EXERCISE OBJECTIVE:
When the line containing "You are a computer-use agent. 1200x614" is reached, include it and end there; set down verbatim every line before it, starting at the top of the records.

SOURCE MATERIAL:

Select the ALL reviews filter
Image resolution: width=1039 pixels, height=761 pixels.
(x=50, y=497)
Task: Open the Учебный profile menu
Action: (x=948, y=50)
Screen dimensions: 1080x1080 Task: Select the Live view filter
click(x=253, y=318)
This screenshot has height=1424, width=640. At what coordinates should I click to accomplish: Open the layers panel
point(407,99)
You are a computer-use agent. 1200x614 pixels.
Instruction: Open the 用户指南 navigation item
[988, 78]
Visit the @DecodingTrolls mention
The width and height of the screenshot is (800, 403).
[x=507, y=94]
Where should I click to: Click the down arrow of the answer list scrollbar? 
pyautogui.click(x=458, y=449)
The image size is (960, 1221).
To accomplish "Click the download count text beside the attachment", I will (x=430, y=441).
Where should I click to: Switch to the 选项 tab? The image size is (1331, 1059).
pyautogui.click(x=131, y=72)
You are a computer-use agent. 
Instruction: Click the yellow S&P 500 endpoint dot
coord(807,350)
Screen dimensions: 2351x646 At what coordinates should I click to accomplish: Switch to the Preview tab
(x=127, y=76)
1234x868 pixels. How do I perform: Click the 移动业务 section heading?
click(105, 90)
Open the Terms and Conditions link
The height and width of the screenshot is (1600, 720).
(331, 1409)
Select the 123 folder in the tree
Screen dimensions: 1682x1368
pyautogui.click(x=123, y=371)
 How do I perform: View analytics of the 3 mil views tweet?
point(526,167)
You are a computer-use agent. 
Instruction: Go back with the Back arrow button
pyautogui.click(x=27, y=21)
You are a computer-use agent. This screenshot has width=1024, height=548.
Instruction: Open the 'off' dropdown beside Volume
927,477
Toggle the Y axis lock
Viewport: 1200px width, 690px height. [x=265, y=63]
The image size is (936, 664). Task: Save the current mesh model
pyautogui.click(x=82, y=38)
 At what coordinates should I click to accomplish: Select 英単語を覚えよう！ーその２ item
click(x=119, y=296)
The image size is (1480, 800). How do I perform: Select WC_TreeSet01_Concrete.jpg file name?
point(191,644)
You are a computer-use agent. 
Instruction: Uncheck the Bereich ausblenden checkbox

EXERCISE RESPONSE:
Select the ALL reviews filter
Image resolution: width=1039 pixels, height=761 pixels.
(x=50, y=497)
Task: Open the Учебный profile menu
Action: (x=948, y=50)
Screen dimensions: 1080x1080 Task: Select the Live view filter
click(x=253, y=318)
This screenshot has height=1424, width=640. At what coordinates should I click to accomplish: Open the layers panel
point(407,99)
You are a computer-use agent. 1200x614 pixels.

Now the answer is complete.